I shrugged. The rest came quickly. ‘Only took one second of my attention off the road for the crash to happen. The car hit us on the left. Right where my mum and dad were sitting.’ I scratched my cheek. ‘Car flipped twice. Ended upside down.
‘I don’t remember much more than that. All I remember seeing was tarmac and lights above me and breaking glass. And…and I could hear things.’ I winced. ‘My…mother was killed instantly, what they tell me. My father died before emergency services could arrive. Both of their injuries were just…too severe. The impact from the crash hit them directly. I…don’t think I need to go into the details.’
The deep rumble of a train, passing through one of the city’s veins vibrated the carpet beneath our feet. James was dead quiet.
‘I remember looking over, turning my head, it was grinding against the pavement; glass everywhere, and…I saw my sister. She was looking at me. I couldn’t see how bad off she was then, but…I knew she was…dying. Could just see it in her eyes.’ I looked away. ‘I remember trying to reach her. I was trapped. Sort of…panicked when I realised it. Seeing her; her injuries. I
had
to reach her. But I couldn’t. I was just…tearing myself up and couldn’t do a damn thing.
‘And then she looked at me, and she
smiled
and she spoke. She…she said, “It’s going to be okay, Mark, it’s going to be okay.” And I…I didn’t understand. Didn’t understand how she could be saying that to
me
when she was the one—’ I stopped myself.
Usually whenever I thought on it, I felt crushed, broken, unable to think beyond it. But this time, telling it to James, who, surprisingly, still looked at me, was liberating. I felt such a strange peace, a peace that I’d never felt, not since it had happened. Why I was now experiencing such a lifting catharsis was beyond me. Perhaps that’s what happens when one has nothing left to lose.
‘My injuries…’ I shrugged again. ‘Bad. Severe concussion. Broken arm; leg twisted all to shit. Spine…well, I’m sure you get the gist of it.’
I shook my head, staring at the wavy dark lines in the wood of the table. After saying it all, even as abbreviated as I’d been, I found myself struggling how to finish it. Why I’d told him, I couldn’t explain. Yet I’d done so. He now knew.
‘Why are you telling me this?’ James asked, voice a little hoarse.

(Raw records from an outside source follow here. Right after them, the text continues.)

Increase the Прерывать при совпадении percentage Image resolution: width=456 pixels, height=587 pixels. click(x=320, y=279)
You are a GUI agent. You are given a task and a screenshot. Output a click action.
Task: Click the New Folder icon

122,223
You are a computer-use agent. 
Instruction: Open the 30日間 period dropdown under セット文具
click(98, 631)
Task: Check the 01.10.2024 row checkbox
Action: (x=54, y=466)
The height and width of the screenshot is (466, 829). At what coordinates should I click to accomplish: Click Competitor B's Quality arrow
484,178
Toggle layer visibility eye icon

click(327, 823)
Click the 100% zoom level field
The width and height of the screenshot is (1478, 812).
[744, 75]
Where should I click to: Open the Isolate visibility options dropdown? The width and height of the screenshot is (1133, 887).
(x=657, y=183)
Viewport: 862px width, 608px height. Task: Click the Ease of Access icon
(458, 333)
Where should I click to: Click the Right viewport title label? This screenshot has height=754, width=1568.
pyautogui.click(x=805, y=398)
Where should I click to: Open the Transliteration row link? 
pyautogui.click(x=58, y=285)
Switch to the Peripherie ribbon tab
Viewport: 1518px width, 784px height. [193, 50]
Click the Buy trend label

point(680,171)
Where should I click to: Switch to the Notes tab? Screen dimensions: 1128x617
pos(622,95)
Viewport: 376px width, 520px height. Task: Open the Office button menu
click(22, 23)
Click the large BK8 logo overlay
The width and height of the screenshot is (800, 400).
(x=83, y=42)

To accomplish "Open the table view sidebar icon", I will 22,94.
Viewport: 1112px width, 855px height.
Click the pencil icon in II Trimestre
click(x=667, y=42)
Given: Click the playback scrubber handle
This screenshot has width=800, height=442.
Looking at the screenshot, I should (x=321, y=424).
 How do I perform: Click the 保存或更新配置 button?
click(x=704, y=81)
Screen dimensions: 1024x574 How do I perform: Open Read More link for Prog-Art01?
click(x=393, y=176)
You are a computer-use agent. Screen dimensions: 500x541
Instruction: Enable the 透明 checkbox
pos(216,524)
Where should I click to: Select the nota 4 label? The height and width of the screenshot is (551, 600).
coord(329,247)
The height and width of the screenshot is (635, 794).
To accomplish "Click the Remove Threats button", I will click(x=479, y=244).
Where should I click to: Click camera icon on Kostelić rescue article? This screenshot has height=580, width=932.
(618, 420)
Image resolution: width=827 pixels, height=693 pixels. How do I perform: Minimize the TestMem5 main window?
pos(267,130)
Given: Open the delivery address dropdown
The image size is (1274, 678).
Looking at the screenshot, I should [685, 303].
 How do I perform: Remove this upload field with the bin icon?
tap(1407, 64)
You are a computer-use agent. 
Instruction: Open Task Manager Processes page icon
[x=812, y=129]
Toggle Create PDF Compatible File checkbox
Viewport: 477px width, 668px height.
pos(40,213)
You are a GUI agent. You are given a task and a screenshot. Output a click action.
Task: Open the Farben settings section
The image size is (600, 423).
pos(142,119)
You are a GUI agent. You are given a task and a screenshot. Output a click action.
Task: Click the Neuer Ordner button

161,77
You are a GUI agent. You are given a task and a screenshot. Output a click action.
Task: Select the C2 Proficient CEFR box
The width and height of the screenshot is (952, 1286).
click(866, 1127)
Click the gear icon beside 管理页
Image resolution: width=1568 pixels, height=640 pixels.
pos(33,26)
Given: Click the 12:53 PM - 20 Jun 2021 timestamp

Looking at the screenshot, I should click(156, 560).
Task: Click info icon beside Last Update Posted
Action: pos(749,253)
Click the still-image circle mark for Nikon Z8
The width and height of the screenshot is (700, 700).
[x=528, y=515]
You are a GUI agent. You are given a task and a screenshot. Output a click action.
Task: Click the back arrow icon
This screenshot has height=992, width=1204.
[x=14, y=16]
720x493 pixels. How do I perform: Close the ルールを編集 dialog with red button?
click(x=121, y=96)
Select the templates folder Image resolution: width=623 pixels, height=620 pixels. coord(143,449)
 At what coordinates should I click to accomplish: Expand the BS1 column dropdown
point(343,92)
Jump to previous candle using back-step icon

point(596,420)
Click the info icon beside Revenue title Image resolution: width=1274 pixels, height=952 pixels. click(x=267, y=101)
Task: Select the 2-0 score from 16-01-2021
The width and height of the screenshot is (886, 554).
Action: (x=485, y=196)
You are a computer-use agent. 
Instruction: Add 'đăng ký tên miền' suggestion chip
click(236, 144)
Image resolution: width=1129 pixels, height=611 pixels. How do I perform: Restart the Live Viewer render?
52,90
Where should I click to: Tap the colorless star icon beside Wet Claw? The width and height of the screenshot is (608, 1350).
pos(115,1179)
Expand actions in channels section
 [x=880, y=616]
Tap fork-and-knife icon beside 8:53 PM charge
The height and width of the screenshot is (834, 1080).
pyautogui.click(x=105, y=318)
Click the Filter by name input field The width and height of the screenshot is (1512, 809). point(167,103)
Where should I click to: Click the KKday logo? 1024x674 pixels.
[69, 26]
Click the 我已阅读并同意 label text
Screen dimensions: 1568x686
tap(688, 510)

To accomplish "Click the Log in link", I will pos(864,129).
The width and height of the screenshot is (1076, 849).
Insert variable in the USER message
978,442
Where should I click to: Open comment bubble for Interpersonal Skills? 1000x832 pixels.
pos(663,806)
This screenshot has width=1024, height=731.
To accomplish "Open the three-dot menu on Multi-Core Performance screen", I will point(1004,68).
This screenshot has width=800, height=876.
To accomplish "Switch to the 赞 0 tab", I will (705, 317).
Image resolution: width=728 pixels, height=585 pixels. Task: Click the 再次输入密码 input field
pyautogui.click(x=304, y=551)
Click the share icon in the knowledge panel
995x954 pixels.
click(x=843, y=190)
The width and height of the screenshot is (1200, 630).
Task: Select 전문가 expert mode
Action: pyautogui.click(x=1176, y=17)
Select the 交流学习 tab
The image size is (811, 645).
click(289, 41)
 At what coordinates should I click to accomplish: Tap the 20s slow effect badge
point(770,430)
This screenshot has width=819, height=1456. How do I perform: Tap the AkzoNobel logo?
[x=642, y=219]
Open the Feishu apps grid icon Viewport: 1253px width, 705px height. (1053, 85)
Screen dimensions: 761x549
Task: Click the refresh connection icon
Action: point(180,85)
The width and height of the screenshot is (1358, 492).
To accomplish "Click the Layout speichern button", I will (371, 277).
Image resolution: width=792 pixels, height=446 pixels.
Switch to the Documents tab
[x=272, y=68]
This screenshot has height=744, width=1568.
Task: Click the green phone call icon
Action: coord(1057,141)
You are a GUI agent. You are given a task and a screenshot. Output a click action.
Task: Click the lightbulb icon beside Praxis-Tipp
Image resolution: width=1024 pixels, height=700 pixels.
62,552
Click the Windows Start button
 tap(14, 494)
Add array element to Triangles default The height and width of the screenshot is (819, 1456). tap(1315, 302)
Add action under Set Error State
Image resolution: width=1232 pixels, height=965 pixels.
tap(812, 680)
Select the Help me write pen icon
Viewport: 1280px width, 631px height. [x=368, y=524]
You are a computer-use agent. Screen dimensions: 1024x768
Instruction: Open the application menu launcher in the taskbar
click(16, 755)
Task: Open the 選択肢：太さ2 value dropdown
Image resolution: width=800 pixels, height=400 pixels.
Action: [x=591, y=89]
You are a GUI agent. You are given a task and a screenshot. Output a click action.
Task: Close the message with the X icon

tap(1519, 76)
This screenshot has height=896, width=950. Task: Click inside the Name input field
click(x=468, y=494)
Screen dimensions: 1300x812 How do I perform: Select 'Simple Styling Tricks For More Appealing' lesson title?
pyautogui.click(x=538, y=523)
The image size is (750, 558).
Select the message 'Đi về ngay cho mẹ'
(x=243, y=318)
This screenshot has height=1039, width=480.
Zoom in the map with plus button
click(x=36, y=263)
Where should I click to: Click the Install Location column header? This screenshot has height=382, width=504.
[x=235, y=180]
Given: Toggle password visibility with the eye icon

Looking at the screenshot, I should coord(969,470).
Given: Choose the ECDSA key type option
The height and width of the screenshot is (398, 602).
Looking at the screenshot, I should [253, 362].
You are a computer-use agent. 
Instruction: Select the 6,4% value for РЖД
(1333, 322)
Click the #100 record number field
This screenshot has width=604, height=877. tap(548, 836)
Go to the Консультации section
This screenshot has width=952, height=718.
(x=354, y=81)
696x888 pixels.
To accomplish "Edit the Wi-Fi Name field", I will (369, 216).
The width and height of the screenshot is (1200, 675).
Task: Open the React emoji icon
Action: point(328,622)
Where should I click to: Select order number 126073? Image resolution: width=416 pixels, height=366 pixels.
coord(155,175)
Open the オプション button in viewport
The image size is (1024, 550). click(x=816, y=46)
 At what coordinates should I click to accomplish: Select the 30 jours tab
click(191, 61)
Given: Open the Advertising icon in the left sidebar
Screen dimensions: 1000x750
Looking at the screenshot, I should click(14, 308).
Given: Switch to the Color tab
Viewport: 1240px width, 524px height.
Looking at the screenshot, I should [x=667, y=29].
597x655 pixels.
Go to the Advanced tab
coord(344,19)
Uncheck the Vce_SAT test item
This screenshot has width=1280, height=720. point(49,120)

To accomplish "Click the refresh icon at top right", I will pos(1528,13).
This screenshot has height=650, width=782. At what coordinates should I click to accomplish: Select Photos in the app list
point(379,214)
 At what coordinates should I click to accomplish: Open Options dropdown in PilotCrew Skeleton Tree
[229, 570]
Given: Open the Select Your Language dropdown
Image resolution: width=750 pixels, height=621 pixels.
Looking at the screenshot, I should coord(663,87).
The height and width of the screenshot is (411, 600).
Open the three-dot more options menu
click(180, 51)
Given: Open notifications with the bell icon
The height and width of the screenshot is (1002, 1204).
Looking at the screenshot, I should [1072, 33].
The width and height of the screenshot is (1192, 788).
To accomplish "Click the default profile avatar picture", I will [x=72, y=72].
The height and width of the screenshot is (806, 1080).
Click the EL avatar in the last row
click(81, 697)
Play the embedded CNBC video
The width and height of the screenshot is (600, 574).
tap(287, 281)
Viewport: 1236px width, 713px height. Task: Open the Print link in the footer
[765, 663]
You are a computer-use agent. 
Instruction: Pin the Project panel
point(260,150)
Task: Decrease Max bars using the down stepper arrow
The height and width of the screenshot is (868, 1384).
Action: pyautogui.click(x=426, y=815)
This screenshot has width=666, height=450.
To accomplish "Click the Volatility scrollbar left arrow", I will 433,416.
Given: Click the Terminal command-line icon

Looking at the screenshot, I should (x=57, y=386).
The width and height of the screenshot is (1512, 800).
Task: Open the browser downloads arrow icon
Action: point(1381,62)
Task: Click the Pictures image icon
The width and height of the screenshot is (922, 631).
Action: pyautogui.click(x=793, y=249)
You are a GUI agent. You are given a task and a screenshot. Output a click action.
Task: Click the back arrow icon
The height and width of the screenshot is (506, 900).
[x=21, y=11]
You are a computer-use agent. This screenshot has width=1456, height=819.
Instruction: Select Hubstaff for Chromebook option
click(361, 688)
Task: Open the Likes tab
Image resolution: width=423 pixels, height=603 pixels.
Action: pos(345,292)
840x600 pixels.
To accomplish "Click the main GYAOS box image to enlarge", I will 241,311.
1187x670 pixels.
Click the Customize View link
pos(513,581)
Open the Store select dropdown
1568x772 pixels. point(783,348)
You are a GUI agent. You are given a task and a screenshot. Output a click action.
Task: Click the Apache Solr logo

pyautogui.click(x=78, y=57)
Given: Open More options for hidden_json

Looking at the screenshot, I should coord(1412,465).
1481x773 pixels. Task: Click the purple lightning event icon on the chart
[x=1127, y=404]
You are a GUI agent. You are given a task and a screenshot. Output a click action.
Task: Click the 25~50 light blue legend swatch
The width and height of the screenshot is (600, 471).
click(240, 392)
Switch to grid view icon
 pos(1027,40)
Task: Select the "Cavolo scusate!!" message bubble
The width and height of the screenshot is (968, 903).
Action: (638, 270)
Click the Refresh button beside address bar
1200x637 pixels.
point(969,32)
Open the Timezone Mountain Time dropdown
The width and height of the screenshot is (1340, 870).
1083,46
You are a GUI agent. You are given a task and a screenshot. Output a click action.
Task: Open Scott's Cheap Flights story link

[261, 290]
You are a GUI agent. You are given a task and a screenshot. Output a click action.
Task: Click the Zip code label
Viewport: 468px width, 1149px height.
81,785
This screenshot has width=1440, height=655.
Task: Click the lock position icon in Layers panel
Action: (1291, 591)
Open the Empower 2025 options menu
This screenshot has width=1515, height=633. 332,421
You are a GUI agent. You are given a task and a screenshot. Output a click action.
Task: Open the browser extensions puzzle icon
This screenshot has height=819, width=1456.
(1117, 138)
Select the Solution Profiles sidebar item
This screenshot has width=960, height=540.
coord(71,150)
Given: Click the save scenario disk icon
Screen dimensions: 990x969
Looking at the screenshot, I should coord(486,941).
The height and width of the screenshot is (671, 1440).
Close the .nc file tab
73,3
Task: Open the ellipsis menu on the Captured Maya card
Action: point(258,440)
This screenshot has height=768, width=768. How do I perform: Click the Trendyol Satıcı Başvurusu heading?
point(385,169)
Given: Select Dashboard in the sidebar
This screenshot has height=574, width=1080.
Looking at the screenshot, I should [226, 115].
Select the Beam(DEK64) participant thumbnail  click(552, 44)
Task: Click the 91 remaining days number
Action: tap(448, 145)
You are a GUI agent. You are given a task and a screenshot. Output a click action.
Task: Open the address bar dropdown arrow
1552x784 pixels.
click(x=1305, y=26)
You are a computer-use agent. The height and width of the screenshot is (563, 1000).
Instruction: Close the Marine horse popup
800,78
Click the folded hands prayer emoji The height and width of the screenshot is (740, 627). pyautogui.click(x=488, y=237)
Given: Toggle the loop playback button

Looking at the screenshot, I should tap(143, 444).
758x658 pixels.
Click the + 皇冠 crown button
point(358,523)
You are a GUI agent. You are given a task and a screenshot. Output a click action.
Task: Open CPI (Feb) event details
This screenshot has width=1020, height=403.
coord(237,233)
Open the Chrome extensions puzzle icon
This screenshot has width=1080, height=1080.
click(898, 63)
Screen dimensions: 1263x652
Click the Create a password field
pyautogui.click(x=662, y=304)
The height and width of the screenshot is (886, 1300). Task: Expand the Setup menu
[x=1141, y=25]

I laughed humourlessly. ‘Hell, I don’t know. I guess…Because I know. I know what you’re going through, in a way. Losing everything, feeling hopeless, not sure how to go on.’ I stared at my shoes. ‘Don’t really know why I’m talking about it now,’ I confessed. ‘Haven’t talked about it…well…ever. I mean, I did see a therapist once or twice, just to…try and work it all out in my head but…’ I sucked in a breath through my nose. ‘Never really worked.’